*Excerpt provided*.
Homeschooling FAQ’s

Frequently Asked Questions

Do I have to take the Parent Qualifying Course every year?

No, you only need to take it once.  Put your certificate in a safe place.

Compulsory Attendance

Compulsory attendance in WA in from 8-18. If you withdraw your child from public school and they are under 8 years old, they return to “educationally free” until they turn 8 years old or you enroll them in public or private school.

How do I withdraw my child from public school?

If your child is in public school and you want to homeschool, you have to formally withdraw the child from the school they attend. This is separate from the Declaration of Intent. You email or write the school a letter officially withdrawing your child. Here’s an example of what you can write:

  1. I [Name of Parent] hereby formally withdraw [Name of Student(s)] from [Name of School], effective [Date of Withdraw].
  2. Sign it and date it.
  3. You can also use the school’s withdrawal form if they have one or the WHO withdrawal form:
  4. You can withdraw your child at any time during the year.


There are four ways to qualify to homeschool in WA and the taking the Parent Qualifying Course is one of them.

  1. 45 College credits
  2. Parent Qualifying Course ß This is how you’re qualifying
  3. Approval from the superintendent of your district
  4. Hiring a certified teacher to supervise your homeschooling

Do I need to show proof of Qualifying?

No. Unless you end up in a situation where you are dealing with family court or CPS.

Declaration of Intent

The first Declaration of Intent is due on your child’s 8th birthday or when you move to Washington or when you withdraw your 8-18 year old child from public school and begin homeschooling during the school year.  The second and subsequent are due September 15th each year. The Declaration of Intent is mailed to the superintendent of the school district where you live. No one under 8 years old is added to the DOI even if they were previously in public school [RCW 28A.225.015(1)]. 

Hours of Instruction

We’re required to teach the same amount of time as public schoolers, which is roughly 1000 hours for 180 days. you have from Sept 15 to Sept 14 to get those hours in.


You are legally required to test OR assess your child once a year between the ages of 8 and 18. If you choose to administer the test, it must be administered by a qualified person (test providers qualify the individual) and it has to be an approved standardized achievement test. If you choose to assess, you must have a (WA) certified teacher perform the assessment. Some of the test providers offer assessment choices.

  • When do you have to do testing?

Most parents administer the test or have the assessment completed during the spring or early summer since most tests are normed for spring of that school grade. But you are required to complete it once a year.

*What to work on*.
- A) Print the part of the homeschooling FAQ starting with "Homeschooling FAQ’s" and going on through "a safe place.", copied word for word.
- B) Turn the paragraph of the homeschooling FAQ that begins "The first Declaration of Intent is due" into a short bulleted list that keeps its main facts.
- C) Pick up the homeschooling FAQ after its final sentence and write the next part.

*Collected data*.
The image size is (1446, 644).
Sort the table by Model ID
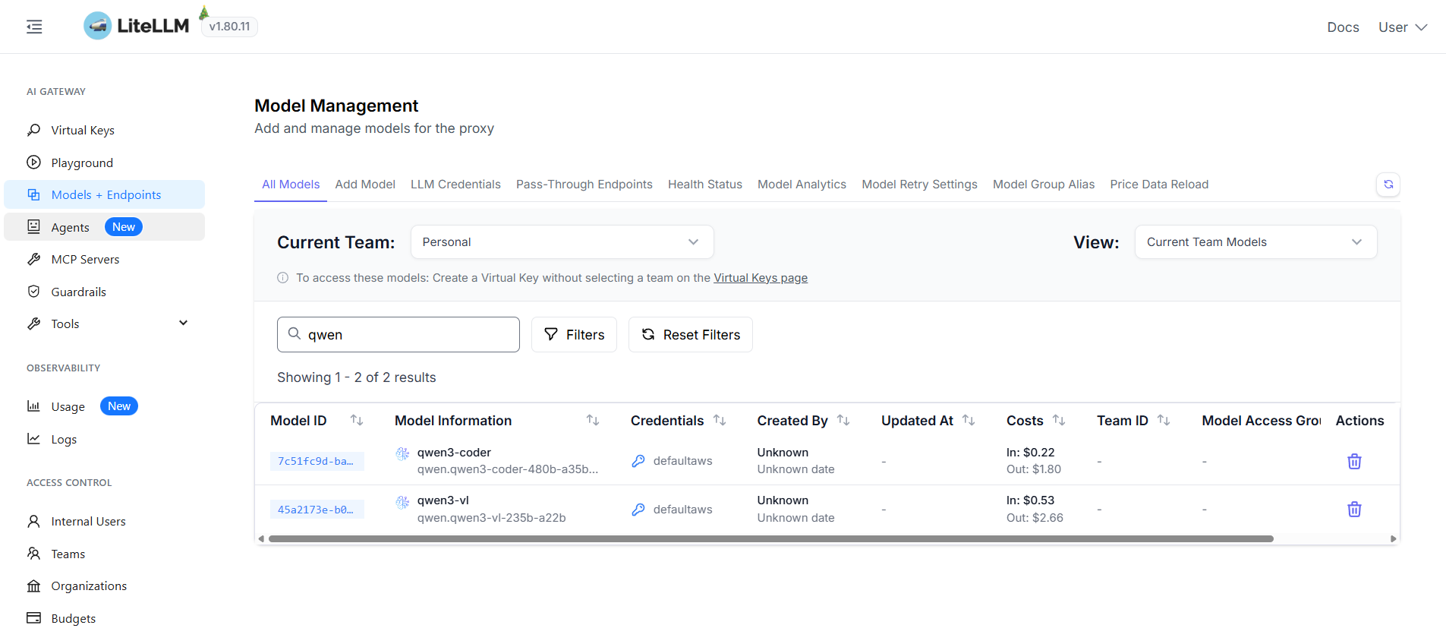pos(356,420)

*Solved tasks*.
- A)
Homeschooling FAQ’s

Frequently Asked Questions

Do I have to take the Parent Qualifying Course every year?

No, you only need to take it once.  Put your certificate in a safe place.

- B)
- The first Declaration of Intent is due on the child's 8th birthday, on moving to Washington, or on withdrawing an 8-18 year old child from public school to begin homeschooling during the school year.
- The second and later declarations are due September 15th each year.
- The declaration is mailed to the superintendent of the school district where you live.
- No child under 8 is added to it, even one previously in public school [RCW 28A.225.015(1)].

- C)
  • Can I test with the school?

Yes. Go to the school in late September to find out their testing dates and get them to order extra test(s). One note: make sure that you will get the scores for your files. A few years back, when they did the Smarter Balanced Field Test, no one (not the teachers, not the schools, not the parents) got scores, so that would not have counted for the testing requirement that year.

  • My kidlet turns 8 at the end of the school year, do they need to be tested?

No, wait until the first full year.

  • Do I need to turn in the test results to the school or district office?

No. The test/assessment exists for YOU to have an external metric by which to measure your child. The scores are for you and you alone (unless you go enroll in a school). You don’t even have to look at them. Just file it away for your records.

  • What happens if my kidlet does poorly on the test or assessment?

The law has an answer for this: “If, as a result of the annual test or assessment, it is determined that the child is not making reasonable progress consistent with his or her age or stage of development, the parent shall make a good faith effort to remedy any deficiency.” RCW28A.200.010(1)(c).

  • List of Testers

Support Groups

It is super important to join a homeschool support group or co-op in your community. They give you support and connection with the homeschool community. Many of them have field trips and kid’s activities as well as well as moral support for homeschooling parents.

 11 Required Subjects

Homeschool does not look like public school, nor should it. You make it your own that works for your family. You don’t have to cover the 11 required subjects (reading, writing, spelling, language, math, science, social studies, history, health, occupational education, and art and music appreciation) every day, every week, or even necessarily every year.

 Do I need to use accredited curriculum?

“Accreditation” is meaningless to homeschoolers in Washington, because homeschooling here is “provided by a parent, educating his or her child only” with “all decisions relating to philosophy or doctrine, selection of books, teaching materials and curriculum, and methods, timing and place in the provision or evaluation of home-based instruction shall be the responsibility of the parent.” Therefore, any curriculum (or no curriculum) is lawful, and they needn’t look for accreditation, as the law has already provided for them to use anything.

Part Time Attendance and Ancillary Services

As a homeschooler or private schooler, you are entitled to attend your local school on a part time basis and/or use ancillary services (the law defines this as anything that is not a “class”)

Choosing Curriculum

A good place to start is Cathy Duffy Reviews, it’s a  great review of different curriculums. You are free to choose any curriculum, or to choose none.  Find what works for you and yours, don’t bother trying to “keep up with the Joneses,” and you’ll see very quickly that your kids will excel in some areas, and not in others.  It’s okay.  Play to their strengths, mitigate their weaknesses, help them develop a sense of wonder, a love of learning, and foster their innate curiosity.  The rest will take care of itself.

How, when, where you homeschool – these are choices that are completely up to you.  The law specifically states that “parents who are causing their children to receive home-based instruction shall be subject only to those minimum state laws and regulations which are necessary in ensuring that a sufficient basic educational opportunity is provided to the children receiving such instruction. Therefore, all decisions relating to philosophy or doctrine, selection of books, teaching materials and curriculum, and methods, timing and place in the provision or evaluation of home-based instruction shall be the responsibility of the parent.

The homeschool law also states that the legislature recognizes that home-based instruction is less structured and more experiential than the instruction normally provided in a classroom. Therefore, the provisions relating to the nature and quantity of instructional and related educational activities shall be liberally construed.”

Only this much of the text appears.